__Exercise objective__
Please take the lines from the one holding "Verkir hjám og" through the one holding "Að ýla uppi á kassa (88, 2041)" in the data below and copy them exactly.

────────

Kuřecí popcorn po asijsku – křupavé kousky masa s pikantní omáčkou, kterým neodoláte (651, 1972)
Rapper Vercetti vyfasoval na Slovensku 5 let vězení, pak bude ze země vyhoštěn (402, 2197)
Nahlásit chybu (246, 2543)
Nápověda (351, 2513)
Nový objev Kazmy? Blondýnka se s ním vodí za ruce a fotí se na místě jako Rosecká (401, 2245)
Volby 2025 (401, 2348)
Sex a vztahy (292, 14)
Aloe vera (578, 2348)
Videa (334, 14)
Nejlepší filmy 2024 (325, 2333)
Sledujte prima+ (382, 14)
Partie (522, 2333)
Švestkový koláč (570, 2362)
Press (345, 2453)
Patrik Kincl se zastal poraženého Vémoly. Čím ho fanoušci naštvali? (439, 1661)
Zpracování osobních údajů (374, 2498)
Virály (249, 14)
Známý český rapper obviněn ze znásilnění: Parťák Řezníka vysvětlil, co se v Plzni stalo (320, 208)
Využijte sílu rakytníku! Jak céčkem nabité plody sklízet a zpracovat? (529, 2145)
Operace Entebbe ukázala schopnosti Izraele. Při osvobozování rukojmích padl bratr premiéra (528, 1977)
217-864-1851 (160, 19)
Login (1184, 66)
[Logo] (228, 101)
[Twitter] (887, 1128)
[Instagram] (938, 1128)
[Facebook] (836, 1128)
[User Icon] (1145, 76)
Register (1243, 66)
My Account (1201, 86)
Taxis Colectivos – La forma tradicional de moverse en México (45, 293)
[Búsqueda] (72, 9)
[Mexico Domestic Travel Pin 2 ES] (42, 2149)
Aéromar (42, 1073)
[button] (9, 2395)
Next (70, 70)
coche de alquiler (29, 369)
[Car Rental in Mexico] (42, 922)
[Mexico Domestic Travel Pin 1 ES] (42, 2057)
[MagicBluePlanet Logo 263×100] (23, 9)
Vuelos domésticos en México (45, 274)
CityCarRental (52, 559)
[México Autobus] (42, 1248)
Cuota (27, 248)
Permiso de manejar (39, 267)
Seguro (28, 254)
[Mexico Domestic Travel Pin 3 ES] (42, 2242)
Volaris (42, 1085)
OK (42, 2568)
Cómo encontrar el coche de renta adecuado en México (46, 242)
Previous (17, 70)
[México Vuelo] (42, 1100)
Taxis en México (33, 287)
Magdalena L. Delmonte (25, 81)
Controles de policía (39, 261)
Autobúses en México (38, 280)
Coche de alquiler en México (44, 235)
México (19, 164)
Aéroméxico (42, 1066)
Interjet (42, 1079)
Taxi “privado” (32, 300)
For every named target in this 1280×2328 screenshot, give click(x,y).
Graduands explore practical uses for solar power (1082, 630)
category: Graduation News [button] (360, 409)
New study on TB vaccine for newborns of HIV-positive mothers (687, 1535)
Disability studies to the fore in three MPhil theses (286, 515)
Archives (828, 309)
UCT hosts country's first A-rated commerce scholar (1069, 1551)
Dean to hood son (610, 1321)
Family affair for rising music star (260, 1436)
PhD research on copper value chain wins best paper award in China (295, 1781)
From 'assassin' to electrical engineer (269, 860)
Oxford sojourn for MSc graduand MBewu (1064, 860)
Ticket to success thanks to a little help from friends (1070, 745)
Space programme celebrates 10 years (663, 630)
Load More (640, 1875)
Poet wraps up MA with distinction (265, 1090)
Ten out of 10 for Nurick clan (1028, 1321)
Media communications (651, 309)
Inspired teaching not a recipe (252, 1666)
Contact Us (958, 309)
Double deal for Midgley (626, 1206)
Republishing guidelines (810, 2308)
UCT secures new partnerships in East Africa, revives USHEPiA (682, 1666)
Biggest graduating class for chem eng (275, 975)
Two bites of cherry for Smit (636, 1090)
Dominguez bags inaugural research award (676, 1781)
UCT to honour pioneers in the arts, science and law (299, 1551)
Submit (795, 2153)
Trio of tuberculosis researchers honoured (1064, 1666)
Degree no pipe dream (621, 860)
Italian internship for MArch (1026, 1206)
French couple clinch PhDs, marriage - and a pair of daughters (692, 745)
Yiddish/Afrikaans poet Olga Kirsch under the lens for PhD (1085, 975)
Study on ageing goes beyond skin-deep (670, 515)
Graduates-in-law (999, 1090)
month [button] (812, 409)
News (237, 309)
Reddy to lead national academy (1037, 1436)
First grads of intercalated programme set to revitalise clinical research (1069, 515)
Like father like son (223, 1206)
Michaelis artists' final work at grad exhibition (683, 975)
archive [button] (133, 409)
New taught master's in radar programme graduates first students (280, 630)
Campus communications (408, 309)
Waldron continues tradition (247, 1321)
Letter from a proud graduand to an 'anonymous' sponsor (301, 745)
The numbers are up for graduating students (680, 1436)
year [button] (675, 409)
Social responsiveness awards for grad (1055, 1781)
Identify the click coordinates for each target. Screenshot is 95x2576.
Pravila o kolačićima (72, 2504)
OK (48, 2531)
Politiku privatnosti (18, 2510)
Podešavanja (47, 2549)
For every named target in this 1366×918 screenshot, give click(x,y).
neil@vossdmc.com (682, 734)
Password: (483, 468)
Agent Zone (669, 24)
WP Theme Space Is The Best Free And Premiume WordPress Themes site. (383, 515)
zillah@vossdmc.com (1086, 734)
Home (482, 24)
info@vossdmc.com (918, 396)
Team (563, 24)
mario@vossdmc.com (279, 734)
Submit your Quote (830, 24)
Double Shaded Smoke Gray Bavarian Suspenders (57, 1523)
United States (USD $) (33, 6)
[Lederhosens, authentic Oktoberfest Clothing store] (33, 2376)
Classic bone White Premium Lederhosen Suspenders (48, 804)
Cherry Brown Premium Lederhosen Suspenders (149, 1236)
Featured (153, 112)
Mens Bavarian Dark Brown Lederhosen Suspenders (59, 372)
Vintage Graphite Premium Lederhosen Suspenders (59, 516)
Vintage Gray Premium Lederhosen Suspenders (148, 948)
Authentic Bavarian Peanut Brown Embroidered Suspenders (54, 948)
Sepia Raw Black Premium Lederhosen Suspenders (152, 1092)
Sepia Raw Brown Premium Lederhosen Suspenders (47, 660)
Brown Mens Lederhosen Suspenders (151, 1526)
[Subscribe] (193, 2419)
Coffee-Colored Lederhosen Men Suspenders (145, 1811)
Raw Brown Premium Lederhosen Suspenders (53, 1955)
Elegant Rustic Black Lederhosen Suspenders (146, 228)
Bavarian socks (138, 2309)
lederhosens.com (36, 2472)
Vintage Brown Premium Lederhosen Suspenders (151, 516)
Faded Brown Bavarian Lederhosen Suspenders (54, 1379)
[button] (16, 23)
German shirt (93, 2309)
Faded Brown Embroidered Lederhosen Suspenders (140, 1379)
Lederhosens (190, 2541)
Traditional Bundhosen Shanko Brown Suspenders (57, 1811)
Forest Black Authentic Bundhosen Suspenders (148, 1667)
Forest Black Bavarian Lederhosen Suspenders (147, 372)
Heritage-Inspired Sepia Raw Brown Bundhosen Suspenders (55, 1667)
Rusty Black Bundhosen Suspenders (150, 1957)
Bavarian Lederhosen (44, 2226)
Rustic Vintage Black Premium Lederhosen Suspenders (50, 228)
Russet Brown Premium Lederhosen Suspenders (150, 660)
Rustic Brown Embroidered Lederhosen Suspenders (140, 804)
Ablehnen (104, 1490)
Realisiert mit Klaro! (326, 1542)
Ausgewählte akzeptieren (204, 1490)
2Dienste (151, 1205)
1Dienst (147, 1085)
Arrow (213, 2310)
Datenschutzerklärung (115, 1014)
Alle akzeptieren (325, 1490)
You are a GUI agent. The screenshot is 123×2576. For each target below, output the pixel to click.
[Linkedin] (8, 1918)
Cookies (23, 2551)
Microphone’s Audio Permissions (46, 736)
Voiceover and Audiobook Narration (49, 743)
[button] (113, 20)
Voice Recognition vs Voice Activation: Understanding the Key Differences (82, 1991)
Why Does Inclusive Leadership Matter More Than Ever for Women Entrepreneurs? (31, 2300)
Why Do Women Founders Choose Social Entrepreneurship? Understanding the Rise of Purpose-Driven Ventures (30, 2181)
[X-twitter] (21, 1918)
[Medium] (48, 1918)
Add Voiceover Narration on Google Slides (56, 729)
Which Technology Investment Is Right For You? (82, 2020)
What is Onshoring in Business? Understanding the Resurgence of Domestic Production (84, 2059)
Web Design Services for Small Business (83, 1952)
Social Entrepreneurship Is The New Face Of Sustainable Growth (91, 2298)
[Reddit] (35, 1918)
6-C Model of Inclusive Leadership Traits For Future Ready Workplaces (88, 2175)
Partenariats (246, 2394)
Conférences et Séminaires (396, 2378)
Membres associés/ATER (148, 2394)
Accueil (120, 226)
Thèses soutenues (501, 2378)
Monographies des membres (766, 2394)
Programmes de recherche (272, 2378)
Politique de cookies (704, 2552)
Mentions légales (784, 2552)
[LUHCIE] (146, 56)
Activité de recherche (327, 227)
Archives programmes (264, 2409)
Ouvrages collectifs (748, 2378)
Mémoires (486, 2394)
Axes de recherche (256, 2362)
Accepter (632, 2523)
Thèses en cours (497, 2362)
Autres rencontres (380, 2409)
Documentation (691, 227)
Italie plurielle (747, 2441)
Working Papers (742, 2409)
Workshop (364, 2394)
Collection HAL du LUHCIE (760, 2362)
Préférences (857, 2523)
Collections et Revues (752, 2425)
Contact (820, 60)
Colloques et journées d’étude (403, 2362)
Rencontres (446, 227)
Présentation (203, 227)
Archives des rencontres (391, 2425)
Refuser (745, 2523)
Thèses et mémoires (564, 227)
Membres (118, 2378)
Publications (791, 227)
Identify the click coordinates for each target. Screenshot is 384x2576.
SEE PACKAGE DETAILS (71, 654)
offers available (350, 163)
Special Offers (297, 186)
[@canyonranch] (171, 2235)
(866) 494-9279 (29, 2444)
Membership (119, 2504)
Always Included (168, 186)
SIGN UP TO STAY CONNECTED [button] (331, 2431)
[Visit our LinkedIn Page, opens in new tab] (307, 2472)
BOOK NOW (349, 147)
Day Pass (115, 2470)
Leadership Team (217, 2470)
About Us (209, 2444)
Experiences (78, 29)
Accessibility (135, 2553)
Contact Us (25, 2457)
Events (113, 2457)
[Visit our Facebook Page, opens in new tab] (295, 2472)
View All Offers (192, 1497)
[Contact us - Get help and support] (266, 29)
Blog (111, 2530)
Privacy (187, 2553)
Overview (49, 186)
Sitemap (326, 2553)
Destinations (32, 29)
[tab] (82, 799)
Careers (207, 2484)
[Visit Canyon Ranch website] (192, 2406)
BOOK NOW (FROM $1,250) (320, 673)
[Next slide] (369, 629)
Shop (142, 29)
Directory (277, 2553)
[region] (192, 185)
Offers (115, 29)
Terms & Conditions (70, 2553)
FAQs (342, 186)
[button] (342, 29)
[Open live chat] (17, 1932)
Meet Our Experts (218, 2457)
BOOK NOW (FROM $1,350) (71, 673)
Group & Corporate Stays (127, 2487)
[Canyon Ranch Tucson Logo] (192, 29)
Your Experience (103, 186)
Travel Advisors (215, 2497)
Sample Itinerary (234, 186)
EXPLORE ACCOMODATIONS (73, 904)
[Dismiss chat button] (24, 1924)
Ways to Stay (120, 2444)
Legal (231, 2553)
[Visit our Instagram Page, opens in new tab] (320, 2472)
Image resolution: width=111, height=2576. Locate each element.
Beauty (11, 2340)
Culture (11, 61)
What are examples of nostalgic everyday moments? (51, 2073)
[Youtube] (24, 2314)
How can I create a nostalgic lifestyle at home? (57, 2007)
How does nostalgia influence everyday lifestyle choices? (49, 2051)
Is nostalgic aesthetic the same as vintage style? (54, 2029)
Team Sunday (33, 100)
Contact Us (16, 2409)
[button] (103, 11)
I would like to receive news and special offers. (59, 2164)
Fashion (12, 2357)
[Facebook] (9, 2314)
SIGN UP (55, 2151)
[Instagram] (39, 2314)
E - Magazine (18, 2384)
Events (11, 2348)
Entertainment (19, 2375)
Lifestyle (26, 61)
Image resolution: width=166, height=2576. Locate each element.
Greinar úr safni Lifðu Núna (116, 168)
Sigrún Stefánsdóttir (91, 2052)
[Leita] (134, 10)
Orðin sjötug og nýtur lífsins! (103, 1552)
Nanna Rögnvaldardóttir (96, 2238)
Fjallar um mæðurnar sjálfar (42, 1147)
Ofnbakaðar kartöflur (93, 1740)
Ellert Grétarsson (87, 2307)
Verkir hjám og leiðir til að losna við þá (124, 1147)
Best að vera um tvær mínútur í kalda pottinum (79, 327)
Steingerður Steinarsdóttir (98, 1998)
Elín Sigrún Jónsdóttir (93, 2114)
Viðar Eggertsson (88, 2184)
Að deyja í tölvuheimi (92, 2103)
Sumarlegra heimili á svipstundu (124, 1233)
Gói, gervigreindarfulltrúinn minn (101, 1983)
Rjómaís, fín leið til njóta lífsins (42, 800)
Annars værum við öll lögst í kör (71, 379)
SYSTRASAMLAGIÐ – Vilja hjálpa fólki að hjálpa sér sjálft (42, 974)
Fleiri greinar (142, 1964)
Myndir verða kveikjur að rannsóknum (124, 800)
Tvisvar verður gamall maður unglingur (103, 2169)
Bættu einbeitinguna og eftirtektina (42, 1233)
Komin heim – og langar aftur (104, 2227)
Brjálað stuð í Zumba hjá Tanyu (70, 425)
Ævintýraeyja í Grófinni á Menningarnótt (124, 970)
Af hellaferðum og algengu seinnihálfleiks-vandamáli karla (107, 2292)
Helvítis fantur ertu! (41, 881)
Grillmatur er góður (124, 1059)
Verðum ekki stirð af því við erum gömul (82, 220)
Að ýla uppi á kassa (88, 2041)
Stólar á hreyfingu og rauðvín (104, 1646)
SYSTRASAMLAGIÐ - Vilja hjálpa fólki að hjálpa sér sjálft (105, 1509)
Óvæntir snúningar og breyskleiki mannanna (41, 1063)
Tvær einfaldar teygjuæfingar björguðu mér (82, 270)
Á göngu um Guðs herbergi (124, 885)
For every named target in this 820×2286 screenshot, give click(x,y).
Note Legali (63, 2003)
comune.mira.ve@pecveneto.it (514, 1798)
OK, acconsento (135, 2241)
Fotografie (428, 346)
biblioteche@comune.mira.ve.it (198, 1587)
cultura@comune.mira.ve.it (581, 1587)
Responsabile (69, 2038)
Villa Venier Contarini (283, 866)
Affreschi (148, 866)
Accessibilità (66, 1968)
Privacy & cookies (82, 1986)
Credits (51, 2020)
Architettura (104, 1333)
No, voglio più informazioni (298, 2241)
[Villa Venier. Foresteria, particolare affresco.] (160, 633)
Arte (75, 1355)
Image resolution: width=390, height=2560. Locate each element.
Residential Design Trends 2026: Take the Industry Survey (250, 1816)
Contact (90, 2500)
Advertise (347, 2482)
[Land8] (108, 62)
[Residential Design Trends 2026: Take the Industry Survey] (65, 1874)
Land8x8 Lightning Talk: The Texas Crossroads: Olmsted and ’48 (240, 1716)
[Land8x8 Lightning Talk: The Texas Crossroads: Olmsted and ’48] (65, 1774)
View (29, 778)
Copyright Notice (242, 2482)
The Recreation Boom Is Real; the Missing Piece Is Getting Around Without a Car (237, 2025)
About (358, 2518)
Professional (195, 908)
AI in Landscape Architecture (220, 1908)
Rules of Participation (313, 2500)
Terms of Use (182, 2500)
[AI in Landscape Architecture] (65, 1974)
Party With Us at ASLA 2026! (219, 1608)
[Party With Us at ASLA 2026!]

────────

__Solution below__
Verkir hjám og leiðir til að losna við þá (124, 1147)
Best að vera um tvær mínútur í kalda pottinum (79, 327)
Steingerður Steinarsdóttir (98, 1998)
Elín Sigrún Jónsdóttir (93, 2114)
Viðar Eggertsson (88, 2184)
Að deyja í tölvuheimi (92, 2103)
Sumarlegra heimili á svipstundu (124, 1233)
Gói, gervigreindarfulltrúinn minn (101, 1983)
Rjómaís, fín leið til njóta lífsins (42, 800)
Annars værum við öll lögst í kör (71, 379)
SYSTRASAMLAGIÐ – Vilja hjálpa fólki að hjálpa sér sjálft (42, 974)
Fleiri greinar (142, 1964)
Myndir verða kveikjur að rannsóknum (124, 800)
Tvisvar verður gamall maður unglingur (103, 2169)
Bættu einbeitinguna og eftirtektina (42, 1233)
Komin heim – og langar aftur (104, 2227)
Brjálað stuð í Zumba hjá Tanyu (70, 425)
Ævintýraeyja í Grófinni á Menningarnótt (124, 970)
Af hellaferðum og algengu seinnihálfleiks-vandamáli karla (107, 2292)
Helvítis fantur ertu! (41, 881)
Grillmatur er góður (124, 1059)
Verðum ekki stirð af því við erum gömul (82, 220)
Að ýla uppi á kassa (88, 2041)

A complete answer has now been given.